November 28

The Economist: High fuel prices could kill more Europeans than the war in Ukraine

Historically, energy price fluctuation had a relatively mild impact on the number of winter deaths observed in Europe, but this year the remarkable increases in energy costs could change the picture dramatically. The Economist built a statistical model to measure the effect of the price shock in mortality. For this process, VaasaETT and the HEPI project provided historical electricity and natural gas end-user price data and a collection of support measures and their impact in the end-user price.

In this powerful piece of data journalism, the authors are attempting to assess if the mortality rates this winter in Europe will exceed the number of soldiers who have died so far fighting in Ukraine. The article is taking into account four critical factors; the severity of the flu season, different winter temperatures scenarios, the end-user energy prices (taking under consideration the national support measures) and the relationship between energy costs and deaths.

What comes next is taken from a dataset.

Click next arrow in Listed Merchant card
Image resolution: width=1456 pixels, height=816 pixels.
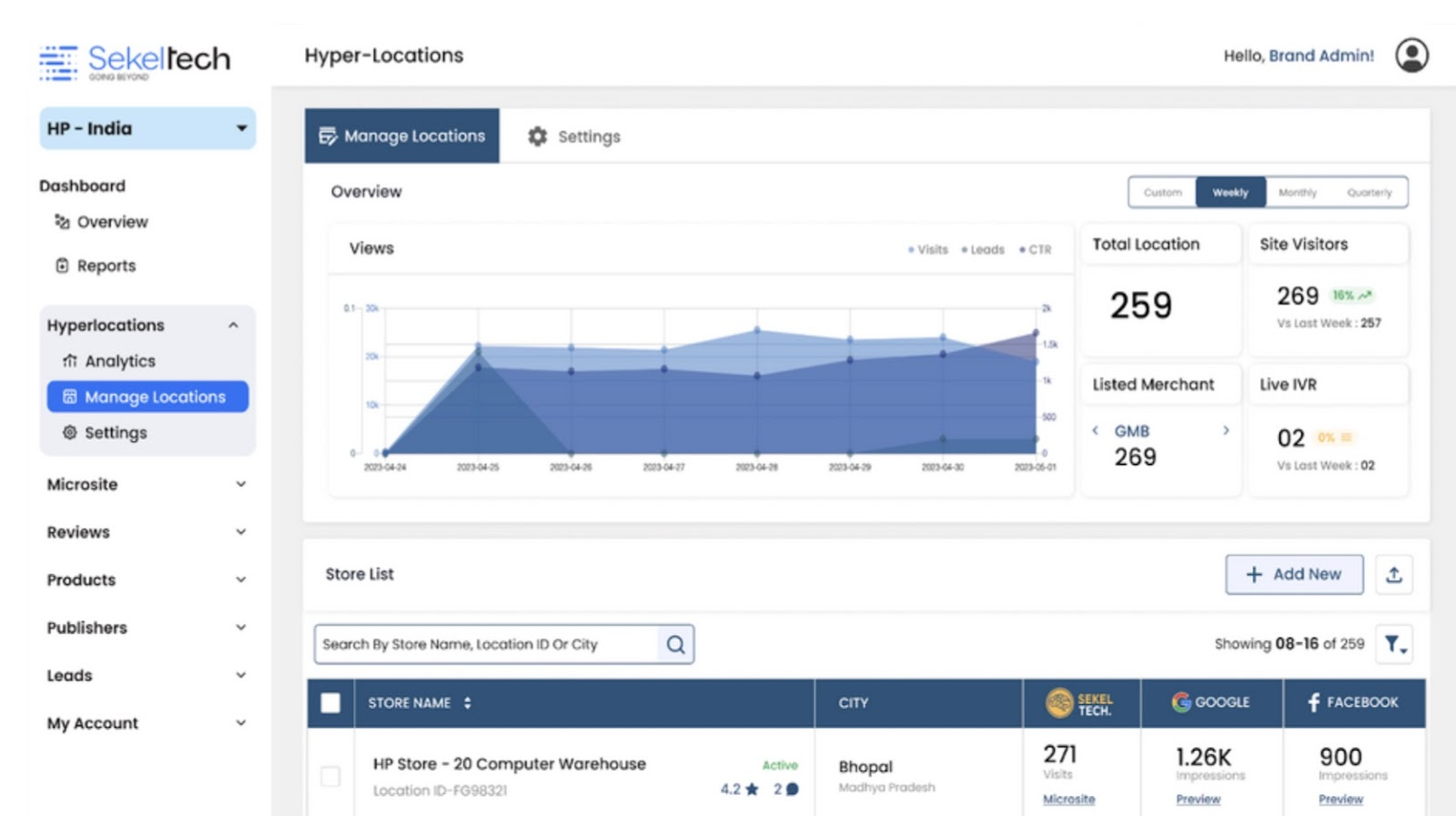(1226, 430)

Even with the covid-19 developments and the state aid to relieve the vulnerable households remaining unweighted factors that make safe predictions harder, the article reaches to the alarming and firm conclusion that ‘if the patterns from 2000-19 do continue to apply in 2022-23, Russia’s energy weapon will prove highly potent’ and that the ‘current electricity prices would drive deaths above the historical average even in the mildest winter’.